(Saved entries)
-*-
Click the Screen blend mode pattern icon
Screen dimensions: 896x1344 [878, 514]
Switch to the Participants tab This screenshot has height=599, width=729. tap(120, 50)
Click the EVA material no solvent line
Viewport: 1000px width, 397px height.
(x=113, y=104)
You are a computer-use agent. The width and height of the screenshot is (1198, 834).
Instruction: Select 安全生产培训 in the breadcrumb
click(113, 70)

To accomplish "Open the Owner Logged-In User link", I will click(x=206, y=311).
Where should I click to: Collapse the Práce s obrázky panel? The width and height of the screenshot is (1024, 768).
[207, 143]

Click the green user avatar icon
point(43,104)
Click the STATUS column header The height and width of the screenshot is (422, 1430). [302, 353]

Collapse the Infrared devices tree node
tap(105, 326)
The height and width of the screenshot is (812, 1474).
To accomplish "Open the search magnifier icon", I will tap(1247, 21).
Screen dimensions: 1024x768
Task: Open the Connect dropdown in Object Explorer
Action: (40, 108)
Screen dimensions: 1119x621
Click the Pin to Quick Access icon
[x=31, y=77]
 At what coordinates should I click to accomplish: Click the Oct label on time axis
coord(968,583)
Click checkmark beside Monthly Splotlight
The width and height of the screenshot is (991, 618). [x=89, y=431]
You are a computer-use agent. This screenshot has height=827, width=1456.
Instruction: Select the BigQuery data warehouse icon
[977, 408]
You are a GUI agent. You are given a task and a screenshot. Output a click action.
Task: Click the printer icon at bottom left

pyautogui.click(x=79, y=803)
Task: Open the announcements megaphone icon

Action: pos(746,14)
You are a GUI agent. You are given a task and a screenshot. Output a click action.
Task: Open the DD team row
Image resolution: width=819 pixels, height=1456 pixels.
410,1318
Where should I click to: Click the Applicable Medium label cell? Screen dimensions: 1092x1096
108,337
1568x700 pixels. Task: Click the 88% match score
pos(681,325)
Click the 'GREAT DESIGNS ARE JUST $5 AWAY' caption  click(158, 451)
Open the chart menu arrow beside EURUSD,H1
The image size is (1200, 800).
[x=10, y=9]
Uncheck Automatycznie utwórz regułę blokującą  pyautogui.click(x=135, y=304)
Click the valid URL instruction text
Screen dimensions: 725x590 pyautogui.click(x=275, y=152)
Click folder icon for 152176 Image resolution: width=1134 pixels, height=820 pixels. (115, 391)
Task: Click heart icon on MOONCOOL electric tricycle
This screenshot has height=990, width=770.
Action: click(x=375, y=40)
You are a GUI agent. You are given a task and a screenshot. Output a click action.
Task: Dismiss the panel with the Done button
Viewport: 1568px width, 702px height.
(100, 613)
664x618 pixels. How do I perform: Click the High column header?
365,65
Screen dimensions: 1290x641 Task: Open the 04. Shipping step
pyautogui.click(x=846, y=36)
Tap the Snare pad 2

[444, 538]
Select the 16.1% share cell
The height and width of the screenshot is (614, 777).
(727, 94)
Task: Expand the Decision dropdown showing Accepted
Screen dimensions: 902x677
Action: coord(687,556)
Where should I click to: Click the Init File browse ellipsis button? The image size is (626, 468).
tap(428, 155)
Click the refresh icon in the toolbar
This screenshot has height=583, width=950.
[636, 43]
-*-
> _What is being asked_
The lines to copy run from the start of the records above through the line holding "The height and width of the screenshot is (812, 1474)."; give them exactly, both ends included, and nothing else.

> _Result of the exercise_
Click the Screen blend mode pattern icon
Screen dimensions: 896x1344 [878, 514]
Switch to the Participants tab This screenshot has height=599, width=729. tap(120, 50)
Click the EVA material no solvent line
Viewport: 1000px width, 397px height.
(x=113, y=104)
You are a computer-use agent. The width and height of the screenshot is (1198, 834).
Instruction: Select 安全生产培训 in the breadcrumb
click(113, 70)

To accomplish "Open the Owner Logged-In User link", I will click(x=206, y=311).
Where should I click to: Collapse the Práce s obrázky panel? The width and height of the screenshot is (1024, 768).
[207, 143]

Click the green user avatar icon
point(43,104)
Click the STATUS column header The height and width of the screenshot is (422, 1430). [302, 353]

Collapse the Infrared devices tree node
tap(105, 326)
The height and width of the screenshot is (812, 1474).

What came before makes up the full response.